* **Data shown**:
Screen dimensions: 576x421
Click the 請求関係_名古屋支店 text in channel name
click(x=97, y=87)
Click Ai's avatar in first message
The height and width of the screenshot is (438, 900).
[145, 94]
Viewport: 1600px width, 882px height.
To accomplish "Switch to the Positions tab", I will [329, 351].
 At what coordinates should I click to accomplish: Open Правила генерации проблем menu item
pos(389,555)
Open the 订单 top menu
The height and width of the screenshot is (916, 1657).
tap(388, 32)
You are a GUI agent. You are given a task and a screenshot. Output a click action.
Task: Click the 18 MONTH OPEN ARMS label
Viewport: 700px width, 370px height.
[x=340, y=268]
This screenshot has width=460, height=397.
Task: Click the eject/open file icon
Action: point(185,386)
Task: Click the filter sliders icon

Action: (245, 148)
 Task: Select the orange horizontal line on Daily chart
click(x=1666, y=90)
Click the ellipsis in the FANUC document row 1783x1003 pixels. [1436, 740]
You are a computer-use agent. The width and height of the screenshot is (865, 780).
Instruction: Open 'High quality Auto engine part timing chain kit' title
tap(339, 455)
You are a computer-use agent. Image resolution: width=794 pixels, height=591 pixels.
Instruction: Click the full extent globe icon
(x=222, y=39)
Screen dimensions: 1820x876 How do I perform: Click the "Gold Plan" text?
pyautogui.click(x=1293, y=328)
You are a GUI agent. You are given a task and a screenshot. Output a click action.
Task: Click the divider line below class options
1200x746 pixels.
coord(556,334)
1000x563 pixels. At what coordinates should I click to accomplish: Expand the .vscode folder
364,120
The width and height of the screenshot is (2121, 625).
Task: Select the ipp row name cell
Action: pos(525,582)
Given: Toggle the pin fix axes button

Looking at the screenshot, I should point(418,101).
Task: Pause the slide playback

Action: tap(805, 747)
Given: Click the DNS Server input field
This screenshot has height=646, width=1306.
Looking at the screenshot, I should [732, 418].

* **What you need to do**: Determine how many lines of the listing hold the word "agent" and reply with that figure alone.

* **The answer**: 4